Exercise description: From the line that contains "How do I perform: Open" down to the final line below, please repeat each line exactly and nothing more, with no pictures.

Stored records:
::::

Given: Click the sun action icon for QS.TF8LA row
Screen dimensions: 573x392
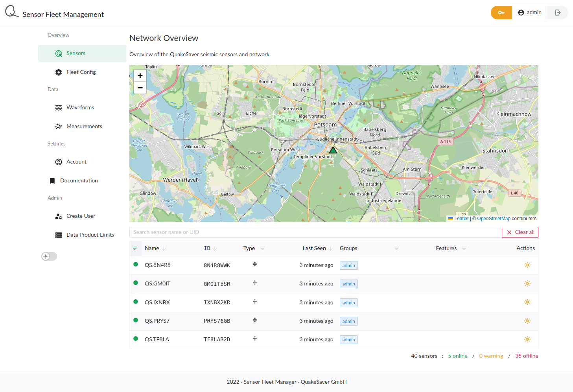Looking at the screenshot, I should pyautogui.click(x=527, y=339).
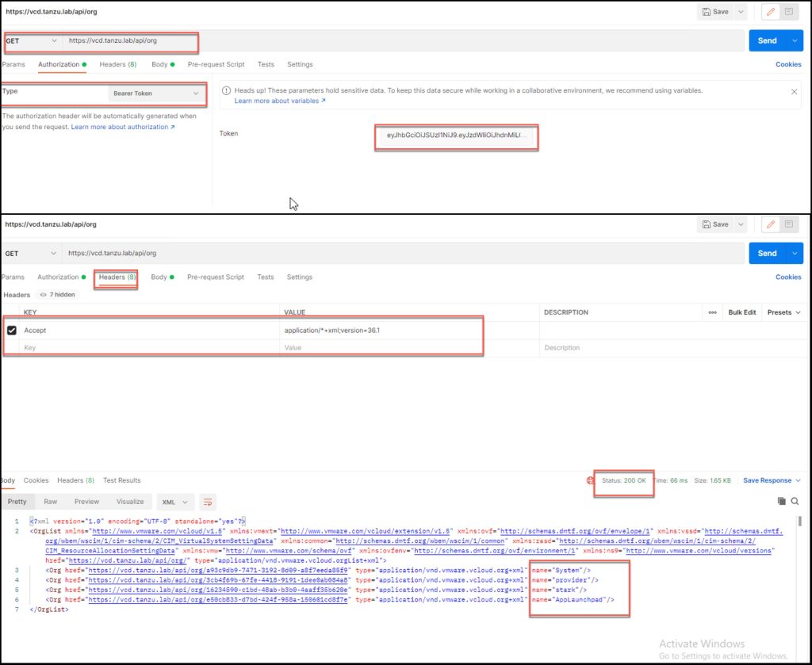Click the network globe icon near Status
The height and width of the screenshot is (665, 812).
[590, 480]
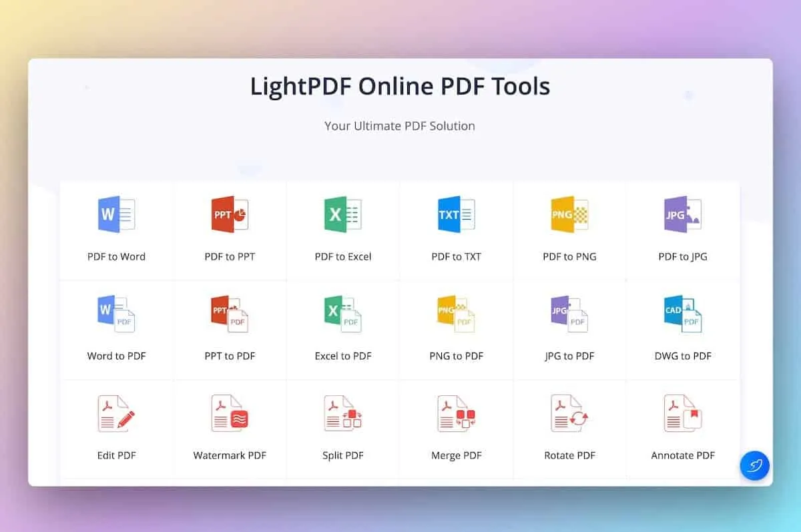Select the Watermark PDF icon

click(x=230, y=413)
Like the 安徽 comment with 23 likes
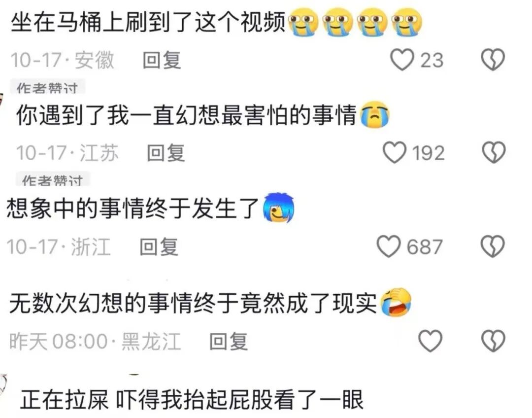 [x=402, y=60]
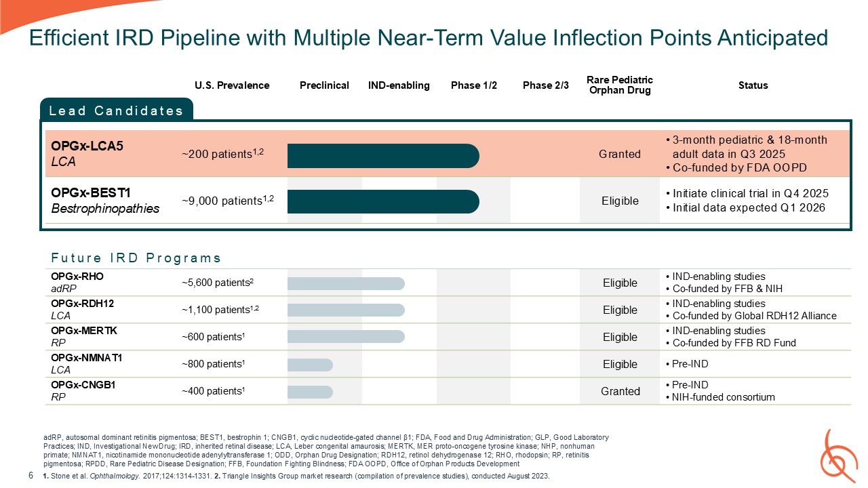Click the Status column header
This screenshot has width=868, height=488.
click(753, 85)
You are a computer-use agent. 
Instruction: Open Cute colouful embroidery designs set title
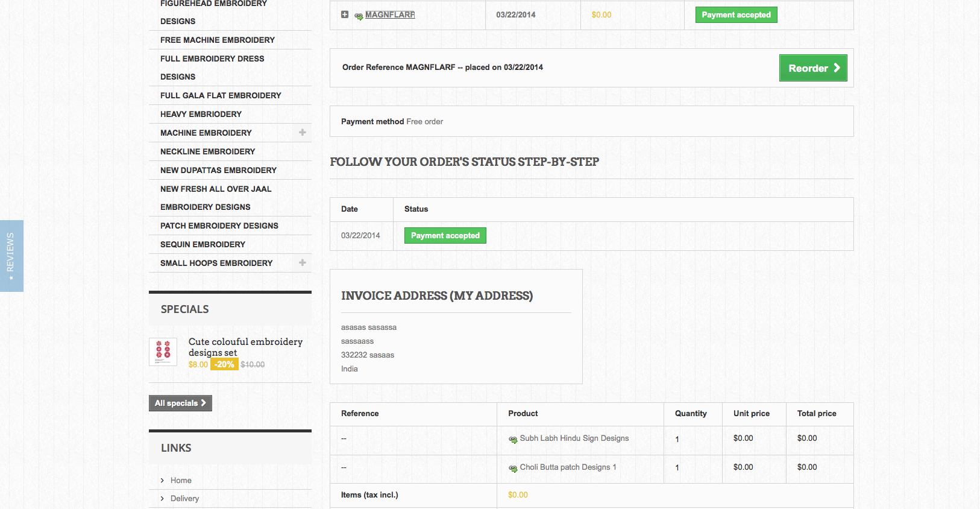245,347
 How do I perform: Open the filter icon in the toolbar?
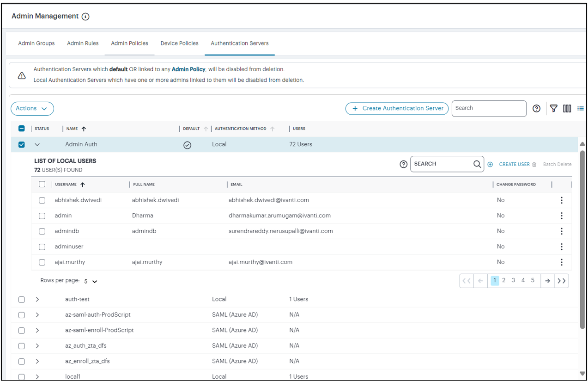tap(553, 108)
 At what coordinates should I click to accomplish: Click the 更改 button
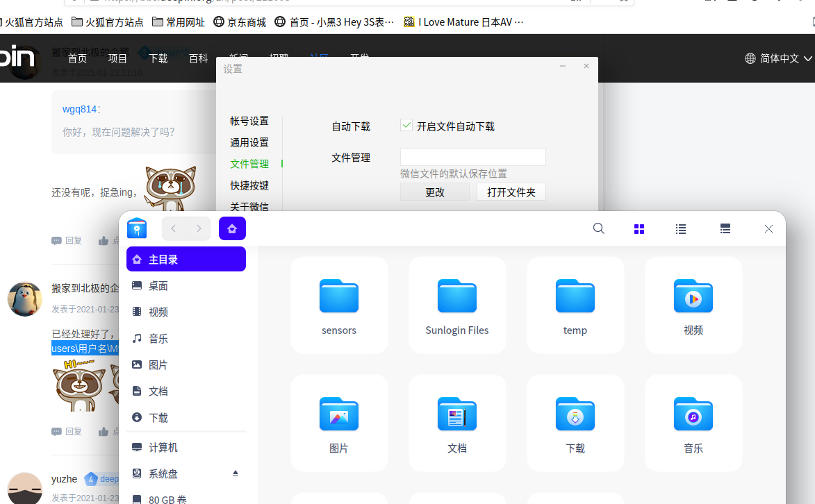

::::

Output of the task:
 How do I perform: Open the filter icon in the toolbar?
tap(553, 108)
 At what coordinates should I click to accomplish: Click the 更改 button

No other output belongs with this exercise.